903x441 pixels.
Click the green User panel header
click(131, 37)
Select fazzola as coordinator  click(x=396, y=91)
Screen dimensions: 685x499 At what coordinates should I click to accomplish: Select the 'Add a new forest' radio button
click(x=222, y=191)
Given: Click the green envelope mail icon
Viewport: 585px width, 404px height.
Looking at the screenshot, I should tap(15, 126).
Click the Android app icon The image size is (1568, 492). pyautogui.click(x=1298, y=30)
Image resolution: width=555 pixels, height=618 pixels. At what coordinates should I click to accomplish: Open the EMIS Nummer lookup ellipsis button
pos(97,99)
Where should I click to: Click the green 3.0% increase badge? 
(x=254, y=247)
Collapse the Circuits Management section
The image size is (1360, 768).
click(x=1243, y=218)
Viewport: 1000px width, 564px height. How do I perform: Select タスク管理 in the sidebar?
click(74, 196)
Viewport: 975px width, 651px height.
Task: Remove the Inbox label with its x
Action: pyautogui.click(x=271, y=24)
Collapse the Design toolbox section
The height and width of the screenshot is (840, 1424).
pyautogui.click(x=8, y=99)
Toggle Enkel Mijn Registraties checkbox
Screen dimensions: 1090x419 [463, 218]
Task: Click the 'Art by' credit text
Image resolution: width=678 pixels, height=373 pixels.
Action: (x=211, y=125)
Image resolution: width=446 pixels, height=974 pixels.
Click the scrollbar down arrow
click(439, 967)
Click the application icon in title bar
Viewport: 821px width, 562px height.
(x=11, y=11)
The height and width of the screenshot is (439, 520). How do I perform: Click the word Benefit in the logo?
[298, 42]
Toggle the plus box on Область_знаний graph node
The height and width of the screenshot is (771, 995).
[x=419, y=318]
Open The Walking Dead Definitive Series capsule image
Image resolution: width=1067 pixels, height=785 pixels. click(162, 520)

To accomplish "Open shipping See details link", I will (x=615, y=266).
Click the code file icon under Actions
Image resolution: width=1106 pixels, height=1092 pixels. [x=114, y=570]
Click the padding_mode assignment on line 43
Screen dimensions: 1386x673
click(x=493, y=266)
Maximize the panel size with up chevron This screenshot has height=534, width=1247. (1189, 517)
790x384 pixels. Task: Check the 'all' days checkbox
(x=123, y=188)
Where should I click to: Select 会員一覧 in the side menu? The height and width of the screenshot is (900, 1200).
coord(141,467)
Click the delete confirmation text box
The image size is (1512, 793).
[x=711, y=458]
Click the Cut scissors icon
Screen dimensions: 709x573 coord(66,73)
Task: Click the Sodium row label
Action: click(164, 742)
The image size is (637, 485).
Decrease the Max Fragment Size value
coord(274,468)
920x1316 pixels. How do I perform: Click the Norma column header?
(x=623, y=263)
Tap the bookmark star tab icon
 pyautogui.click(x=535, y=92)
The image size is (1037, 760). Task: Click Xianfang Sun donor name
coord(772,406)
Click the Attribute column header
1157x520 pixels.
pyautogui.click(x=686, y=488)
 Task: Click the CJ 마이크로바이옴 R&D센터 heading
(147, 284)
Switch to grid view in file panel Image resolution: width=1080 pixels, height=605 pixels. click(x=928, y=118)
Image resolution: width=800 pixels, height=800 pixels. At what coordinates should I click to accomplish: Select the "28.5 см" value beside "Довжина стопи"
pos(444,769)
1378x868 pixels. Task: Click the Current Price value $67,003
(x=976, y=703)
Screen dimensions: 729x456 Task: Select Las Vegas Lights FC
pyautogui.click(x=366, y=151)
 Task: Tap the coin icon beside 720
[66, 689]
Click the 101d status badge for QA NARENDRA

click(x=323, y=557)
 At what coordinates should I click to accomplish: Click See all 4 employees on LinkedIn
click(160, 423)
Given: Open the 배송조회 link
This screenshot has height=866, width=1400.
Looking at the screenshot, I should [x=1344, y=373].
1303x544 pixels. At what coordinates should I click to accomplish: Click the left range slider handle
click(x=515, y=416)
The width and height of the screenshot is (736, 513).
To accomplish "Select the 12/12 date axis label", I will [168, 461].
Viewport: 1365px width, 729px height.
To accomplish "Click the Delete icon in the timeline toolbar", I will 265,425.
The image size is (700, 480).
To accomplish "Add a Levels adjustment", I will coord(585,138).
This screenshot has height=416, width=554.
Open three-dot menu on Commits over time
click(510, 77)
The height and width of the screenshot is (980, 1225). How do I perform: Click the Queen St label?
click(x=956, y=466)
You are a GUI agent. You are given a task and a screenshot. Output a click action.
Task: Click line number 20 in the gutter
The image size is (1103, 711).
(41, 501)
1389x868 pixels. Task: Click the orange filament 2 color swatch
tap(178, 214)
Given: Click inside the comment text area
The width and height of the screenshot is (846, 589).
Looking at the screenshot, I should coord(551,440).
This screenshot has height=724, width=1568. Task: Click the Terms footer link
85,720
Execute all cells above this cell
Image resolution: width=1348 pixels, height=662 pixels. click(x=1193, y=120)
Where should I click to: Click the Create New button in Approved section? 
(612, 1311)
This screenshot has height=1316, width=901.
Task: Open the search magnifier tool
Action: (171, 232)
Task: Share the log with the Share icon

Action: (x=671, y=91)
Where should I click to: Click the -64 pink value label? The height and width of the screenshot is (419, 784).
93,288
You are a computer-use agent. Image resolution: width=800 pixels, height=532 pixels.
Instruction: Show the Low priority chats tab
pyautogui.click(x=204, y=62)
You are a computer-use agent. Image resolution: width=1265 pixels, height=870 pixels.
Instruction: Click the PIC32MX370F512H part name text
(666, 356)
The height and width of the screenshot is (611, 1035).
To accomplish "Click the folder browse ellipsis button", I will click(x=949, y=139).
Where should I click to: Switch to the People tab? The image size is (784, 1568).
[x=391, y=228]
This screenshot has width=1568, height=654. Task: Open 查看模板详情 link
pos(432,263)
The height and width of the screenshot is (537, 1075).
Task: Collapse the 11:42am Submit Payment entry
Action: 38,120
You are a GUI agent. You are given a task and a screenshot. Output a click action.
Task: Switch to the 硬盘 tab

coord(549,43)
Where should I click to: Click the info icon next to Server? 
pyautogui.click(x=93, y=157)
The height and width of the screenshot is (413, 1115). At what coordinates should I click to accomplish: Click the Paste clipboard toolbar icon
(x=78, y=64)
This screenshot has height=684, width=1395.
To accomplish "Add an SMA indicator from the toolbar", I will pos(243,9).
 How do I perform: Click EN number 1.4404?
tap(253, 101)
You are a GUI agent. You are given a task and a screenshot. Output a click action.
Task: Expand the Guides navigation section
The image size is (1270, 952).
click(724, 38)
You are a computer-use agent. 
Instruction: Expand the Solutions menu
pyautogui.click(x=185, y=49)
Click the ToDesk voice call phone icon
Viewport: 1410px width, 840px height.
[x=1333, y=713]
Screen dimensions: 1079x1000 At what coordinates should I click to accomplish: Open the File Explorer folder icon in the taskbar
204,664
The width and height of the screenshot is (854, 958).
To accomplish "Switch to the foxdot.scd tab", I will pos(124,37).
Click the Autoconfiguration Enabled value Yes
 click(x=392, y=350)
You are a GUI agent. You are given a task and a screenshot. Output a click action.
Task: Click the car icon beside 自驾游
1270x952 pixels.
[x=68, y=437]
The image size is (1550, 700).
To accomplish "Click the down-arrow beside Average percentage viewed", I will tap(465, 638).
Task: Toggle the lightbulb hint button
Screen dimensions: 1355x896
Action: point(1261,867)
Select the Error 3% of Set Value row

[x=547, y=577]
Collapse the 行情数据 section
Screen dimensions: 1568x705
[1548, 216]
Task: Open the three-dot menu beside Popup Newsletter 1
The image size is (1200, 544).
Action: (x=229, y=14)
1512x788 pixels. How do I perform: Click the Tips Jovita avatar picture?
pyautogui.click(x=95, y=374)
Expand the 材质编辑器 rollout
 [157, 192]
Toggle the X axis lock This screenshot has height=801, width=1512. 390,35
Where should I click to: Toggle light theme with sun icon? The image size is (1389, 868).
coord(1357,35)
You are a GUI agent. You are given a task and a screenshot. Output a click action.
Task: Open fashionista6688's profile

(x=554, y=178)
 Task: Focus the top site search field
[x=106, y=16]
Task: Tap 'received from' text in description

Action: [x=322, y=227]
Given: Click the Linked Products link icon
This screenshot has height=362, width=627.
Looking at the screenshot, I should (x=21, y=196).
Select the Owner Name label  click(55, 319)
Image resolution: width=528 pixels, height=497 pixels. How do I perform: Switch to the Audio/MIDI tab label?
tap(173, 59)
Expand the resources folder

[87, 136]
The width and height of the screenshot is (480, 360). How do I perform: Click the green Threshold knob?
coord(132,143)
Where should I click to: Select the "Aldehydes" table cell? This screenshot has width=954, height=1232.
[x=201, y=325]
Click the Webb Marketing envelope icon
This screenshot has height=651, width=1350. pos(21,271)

# Activity
Find each line holding the string "computer" in the listing above, then copy it.

# Response box
You are a computer-use agent. Image resolution: width=800 pixels, height=532 pixels.
You are a computer-use agent. Image resolution: width=1265 pixels, height=870 pixels.
You are a computer-use agent. 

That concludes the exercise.